Work instructions -
Up to and including the line with "You are a computer-use agent. The image size is (1163, 862).", output the records exactly as they appear.

Record set -
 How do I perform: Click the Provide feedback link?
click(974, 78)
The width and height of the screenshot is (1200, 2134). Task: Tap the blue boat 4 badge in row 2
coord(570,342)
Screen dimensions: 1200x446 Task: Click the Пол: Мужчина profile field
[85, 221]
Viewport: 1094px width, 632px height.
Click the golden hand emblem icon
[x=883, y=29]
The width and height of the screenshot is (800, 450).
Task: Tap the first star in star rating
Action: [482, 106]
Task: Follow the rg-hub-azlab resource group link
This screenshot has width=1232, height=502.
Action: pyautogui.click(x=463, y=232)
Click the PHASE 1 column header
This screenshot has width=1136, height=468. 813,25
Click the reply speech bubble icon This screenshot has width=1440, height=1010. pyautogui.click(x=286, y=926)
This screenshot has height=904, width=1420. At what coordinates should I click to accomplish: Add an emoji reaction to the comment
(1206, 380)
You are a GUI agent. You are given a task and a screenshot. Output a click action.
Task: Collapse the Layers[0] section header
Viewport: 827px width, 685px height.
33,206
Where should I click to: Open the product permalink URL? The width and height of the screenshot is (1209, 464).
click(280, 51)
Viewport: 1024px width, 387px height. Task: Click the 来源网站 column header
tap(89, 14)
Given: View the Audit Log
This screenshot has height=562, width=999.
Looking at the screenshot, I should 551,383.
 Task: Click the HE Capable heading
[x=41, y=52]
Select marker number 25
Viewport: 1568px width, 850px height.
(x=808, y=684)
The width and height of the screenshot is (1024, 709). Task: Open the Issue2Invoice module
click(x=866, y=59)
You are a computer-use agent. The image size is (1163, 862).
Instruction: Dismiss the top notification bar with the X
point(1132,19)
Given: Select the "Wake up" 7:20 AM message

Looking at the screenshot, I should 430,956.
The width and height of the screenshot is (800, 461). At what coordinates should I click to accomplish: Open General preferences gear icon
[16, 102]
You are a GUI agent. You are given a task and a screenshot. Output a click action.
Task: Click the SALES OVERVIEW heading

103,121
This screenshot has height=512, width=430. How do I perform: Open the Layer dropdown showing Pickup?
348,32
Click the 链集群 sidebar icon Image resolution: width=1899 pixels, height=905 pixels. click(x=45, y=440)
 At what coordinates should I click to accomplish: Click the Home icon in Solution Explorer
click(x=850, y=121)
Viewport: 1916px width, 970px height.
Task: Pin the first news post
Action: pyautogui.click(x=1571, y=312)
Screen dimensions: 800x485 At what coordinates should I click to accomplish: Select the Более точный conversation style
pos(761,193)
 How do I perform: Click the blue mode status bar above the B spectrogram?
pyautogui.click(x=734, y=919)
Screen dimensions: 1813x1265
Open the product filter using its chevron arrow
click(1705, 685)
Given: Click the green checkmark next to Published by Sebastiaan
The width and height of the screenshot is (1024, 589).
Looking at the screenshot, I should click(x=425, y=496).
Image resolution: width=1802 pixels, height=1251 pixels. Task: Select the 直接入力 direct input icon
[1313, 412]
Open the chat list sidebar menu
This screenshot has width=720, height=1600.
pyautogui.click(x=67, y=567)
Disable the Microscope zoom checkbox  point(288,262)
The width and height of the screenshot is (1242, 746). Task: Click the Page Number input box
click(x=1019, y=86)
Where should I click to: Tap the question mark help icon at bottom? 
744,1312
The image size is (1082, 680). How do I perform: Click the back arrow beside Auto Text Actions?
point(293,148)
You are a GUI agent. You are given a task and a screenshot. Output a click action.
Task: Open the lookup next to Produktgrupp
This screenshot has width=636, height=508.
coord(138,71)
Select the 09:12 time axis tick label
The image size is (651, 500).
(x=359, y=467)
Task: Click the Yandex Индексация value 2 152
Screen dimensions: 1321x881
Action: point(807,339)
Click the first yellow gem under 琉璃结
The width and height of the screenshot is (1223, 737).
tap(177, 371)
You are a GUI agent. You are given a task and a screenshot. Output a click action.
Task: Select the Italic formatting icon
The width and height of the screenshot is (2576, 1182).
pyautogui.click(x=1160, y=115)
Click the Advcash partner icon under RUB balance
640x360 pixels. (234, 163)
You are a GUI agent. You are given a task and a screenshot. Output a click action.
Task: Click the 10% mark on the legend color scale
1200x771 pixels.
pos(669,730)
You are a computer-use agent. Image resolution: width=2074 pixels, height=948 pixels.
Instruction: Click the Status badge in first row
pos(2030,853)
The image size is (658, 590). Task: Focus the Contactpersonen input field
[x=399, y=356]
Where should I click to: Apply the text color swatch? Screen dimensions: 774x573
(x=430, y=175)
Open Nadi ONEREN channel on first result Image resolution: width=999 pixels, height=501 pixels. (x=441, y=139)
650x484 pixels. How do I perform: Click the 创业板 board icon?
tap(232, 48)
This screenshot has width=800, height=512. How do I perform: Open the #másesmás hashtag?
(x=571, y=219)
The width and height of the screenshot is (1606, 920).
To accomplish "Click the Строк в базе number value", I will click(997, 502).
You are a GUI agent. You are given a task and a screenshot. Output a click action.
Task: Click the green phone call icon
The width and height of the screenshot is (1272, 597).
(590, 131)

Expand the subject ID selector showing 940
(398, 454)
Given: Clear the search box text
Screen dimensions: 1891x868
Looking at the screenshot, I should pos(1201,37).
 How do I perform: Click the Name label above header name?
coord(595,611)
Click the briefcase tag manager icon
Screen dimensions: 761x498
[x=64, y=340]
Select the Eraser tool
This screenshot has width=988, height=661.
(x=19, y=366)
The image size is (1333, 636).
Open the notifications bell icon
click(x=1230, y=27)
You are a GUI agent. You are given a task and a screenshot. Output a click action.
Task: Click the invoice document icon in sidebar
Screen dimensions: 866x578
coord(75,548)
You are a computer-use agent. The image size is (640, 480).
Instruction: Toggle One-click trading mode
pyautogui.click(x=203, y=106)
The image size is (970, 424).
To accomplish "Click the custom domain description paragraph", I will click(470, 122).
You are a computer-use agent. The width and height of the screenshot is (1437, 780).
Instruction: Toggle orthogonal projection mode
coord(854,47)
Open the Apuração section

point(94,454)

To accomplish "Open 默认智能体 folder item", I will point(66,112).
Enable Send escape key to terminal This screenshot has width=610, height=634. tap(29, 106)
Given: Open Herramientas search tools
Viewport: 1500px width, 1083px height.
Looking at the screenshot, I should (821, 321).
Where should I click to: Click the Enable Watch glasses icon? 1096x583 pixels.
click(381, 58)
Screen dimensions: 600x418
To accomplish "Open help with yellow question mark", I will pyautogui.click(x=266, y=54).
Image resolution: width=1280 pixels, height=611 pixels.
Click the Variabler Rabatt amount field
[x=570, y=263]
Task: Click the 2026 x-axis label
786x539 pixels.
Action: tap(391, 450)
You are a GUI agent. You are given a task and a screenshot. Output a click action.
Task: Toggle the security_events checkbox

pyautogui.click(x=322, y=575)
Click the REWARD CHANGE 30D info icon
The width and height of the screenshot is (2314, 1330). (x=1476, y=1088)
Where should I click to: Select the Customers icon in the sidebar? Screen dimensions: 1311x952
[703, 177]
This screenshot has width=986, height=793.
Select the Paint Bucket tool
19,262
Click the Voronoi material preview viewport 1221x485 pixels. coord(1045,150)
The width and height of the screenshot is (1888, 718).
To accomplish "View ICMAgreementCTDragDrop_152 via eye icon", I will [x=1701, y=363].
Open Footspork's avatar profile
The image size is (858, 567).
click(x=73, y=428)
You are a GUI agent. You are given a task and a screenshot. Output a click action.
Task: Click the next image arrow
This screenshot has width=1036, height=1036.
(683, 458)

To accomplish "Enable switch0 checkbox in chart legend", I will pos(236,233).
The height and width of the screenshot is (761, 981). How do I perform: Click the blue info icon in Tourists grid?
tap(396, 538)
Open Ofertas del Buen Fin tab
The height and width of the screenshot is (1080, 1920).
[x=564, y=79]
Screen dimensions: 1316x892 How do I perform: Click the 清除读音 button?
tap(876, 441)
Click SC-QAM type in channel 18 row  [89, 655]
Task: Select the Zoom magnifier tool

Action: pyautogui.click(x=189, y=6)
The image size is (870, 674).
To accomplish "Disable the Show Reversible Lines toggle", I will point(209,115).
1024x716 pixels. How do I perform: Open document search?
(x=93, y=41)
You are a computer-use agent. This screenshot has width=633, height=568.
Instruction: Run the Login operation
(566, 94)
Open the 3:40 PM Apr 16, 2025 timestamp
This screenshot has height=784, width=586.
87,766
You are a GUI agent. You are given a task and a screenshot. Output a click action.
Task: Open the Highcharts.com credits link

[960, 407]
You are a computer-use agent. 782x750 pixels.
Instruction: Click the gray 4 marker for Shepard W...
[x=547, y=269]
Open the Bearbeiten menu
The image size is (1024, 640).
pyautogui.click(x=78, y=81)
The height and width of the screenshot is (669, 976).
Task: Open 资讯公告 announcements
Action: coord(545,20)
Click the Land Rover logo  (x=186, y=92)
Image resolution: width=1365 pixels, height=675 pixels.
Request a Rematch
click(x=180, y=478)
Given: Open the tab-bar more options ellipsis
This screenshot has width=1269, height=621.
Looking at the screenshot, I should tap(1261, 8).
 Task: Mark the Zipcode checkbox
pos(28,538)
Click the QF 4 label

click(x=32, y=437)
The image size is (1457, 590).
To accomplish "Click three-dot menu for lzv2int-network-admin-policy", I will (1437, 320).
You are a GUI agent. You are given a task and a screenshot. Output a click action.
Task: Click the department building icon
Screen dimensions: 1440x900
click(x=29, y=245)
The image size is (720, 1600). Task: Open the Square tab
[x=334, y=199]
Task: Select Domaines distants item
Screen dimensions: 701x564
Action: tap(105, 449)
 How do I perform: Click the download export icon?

Answer section -
 How do I perform: Click the Provide feedback link?
click(974, 78)
The width and height of the screenshot is (1200, 2134). Task: Tap the blue boat 4 badge in row 2
coord(570,342)
Screen dimensions: 1200x446 Task: Click the Пол: Мужчина profile field
[85, 221]
Viewport: 1094px width, 632px height.
Click the golden hand emblem icon
[x=883, y=29]
The width and height of the screenshot is (800, 450).
Task: Tap the first star in star rating
Action: [482, 106]
Task: Follow the rg-hub-azlab resource group link
This screenshot has width=1232, height=502.
Action: pyautogui.click(x=463, y=232)
Click the PHASE 1 column header
This screenshot has width=1136, height=468. 813,25
Click the reply speech bubble icon This screenshot has width=1440, height=1010. pyautogui.click(x=286, y=926)
This screenshot has height=904, width=1420. At what coordinates should I click to accomplish: Add an emoji reaction to the comment
(1206, 380)
You are a GUI agent. You are given a task and a screenshot. Output a click action.
Task: Collapse the Layers[0] section header
Viewport: 827px width, 685px height.
33,206
Where should I click to: Open the product permalink URL? The width and height of the screenshot is (1209, 464).
click(280, 51)
Viewport: 1024px width, 387px height. Task: Click the 来源网站 column header
tap(89, 14)
Given: View the Audit Log
This screenshot has height=562, width=999.
Looking at the screenshot, I should 551,383.
 Task: Click the HE Capable heading
[x=41, y=52]
Select marker number 25
Viewport: 1568px width, 850px height.
(x=808, y=684)
The width and height of the screenshot is (1024, 709). Task: Open the Issue2Invoice module
click(x=866, y=59)
You are a computer-use agent. The image size is (1163, 862).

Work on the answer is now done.